Item 5: 始终提供ToString()方法。Always Provide ToString()
- 略.中心思想:ToString()几个重写版本,以及一些格式化输出。
Item 6: Understand the Relationships Among the Many
Different Concepts of Equality
Item 6: 了解Equality的不同概念之间的关系。Understand the Relationships Among the Many Different Concepts of Equality
- C#提供了四种检测是否相等的函数。C# provides four different functions that determine whether two different objects are “equal”:
public static bool ReferenceEquals(object left, object right);
public static bool Equals(object left, object right);
public virtual bool Equals(object right);
public static bool operator ==(MyClass left, MyClass right);
- 当你改变了其中的一个方法,会影响到其他的几个。Furthermore, there are relationships among these four functions, so when you change one, you can affect the behavior of the others.
- C#充许你同时创建值类型和引用类型。两个引用类型的变量在引用同一个对象时,它们是相等的,就像引用到对象的ID一样。两个值类型的变量在它们的类型和内容都是相同时,它们应该是相等的。 C# enables you to create both value types and reference types. Two variables of a reference type are equal if they refer to the same object, referred to as object identity. Two variables of a value type are equal if they are the same type and they contain the same contents.

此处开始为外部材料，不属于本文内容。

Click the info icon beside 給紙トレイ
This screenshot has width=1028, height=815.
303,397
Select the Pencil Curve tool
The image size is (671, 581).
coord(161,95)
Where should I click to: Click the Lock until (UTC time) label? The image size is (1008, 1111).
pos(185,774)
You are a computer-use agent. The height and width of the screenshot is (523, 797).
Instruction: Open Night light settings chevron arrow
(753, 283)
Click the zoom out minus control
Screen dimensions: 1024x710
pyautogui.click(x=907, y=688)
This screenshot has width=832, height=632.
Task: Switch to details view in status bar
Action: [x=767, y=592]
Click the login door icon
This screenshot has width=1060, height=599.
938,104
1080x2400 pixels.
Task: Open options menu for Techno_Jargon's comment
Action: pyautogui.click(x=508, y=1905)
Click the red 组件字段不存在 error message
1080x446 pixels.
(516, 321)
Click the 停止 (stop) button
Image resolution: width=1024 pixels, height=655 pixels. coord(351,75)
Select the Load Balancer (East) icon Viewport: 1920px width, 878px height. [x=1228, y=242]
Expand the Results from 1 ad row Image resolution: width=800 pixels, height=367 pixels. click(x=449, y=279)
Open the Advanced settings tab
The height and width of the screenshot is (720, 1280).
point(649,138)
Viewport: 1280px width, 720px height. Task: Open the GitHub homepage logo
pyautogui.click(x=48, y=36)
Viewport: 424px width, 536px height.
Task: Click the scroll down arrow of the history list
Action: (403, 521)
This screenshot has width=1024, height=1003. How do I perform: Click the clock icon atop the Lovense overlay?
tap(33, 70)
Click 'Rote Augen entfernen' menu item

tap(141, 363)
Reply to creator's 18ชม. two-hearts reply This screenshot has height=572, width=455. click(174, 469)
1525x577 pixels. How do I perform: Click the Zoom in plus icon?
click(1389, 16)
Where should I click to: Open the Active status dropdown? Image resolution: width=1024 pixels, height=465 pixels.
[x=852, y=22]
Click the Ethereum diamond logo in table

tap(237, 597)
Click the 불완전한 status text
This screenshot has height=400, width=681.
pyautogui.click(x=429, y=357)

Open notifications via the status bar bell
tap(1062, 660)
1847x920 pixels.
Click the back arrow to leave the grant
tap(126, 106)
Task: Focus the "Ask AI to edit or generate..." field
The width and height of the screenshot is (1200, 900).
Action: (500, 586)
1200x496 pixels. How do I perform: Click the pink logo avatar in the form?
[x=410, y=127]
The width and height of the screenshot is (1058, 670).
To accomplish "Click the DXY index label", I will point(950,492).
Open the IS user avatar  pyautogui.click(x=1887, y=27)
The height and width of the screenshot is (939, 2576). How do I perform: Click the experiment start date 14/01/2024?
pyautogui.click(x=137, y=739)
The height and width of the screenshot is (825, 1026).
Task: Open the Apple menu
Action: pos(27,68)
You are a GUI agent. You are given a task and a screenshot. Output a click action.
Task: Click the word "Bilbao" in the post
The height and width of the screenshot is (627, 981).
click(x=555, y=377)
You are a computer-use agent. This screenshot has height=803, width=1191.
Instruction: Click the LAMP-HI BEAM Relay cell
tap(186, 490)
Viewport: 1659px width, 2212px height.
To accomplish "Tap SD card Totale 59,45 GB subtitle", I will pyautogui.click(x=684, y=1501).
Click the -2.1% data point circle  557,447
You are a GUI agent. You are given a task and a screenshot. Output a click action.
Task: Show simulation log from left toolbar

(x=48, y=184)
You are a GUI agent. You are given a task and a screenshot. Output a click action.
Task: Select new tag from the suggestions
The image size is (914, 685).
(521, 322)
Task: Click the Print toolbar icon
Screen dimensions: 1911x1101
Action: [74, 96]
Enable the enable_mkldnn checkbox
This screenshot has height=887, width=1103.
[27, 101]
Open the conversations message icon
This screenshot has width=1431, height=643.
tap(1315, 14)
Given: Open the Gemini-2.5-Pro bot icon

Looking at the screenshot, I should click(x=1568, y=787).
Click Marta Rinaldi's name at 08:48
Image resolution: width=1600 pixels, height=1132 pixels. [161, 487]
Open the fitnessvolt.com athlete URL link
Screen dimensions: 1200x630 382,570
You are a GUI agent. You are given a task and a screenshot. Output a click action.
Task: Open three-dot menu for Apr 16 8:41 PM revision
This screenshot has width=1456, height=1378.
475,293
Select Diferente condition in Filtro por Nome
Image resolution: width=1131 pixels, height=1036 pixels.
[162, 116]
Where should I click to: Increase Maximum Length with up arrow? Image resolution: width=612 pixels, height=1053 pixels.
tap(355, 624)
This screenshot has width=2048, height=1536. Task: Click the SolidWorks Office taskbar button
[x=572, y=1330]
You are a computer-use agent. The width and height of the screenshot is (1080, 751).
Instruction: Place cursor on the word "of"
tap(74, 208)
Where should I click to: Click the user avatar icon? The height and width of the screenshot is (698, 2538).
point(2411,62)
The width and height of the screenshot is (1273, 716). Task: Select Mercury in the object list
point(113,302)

- Object .ReferenceEquals()无法重新定义。它在两个变量引用自同一个对象时返回true,它比较的是对象的引用地址而不是它们的值。这也以为着值类型使用这个方法时总是返回false(这是装箱、拆箱的原因)。Object .ReferenceEquals() returns true if two variables refer to the same object— that is, the two variables have the same object identity. Whether the types being compared are reference types or value types, this method always tests object identity, not object contents. Yes, that means that ReferenceEquals() always returns false when you use it to test equality for value types.
int i = 5;
int j = 5;
if (Object.ReferenceEquals(i, j))
Console.WriteLine("Never happens.");
else
Console.WriteLine("Always happens.");
if (Object.ReferenceEquals(i, i))
Console.WriteLine("Never happens.");
else
Console.WriteLine("Always happens."); - static Object.Equals()无法重新定义。因为它完成了它应该完成的事:在你不知道两个对象的确切类型时断定它们是否是一样的。The second function you’ll never redefine is static Object.Equals().
- 实例的Object.Equals()方法使用对象的ID来断定两个变量是否相等。这个默认的Object.Equals()函数的行为与Object.ReferenceEquals()确实是一样的。但是请注意,值类型是不一样的。System.ValueType并没有重载Object.Equals()。 Object.Equals() method uses object identity to determine whether two variables are equal. The default Object.Equals() function behaves exactly the same as Object.ReferenceEquals(). But wait—value types are different.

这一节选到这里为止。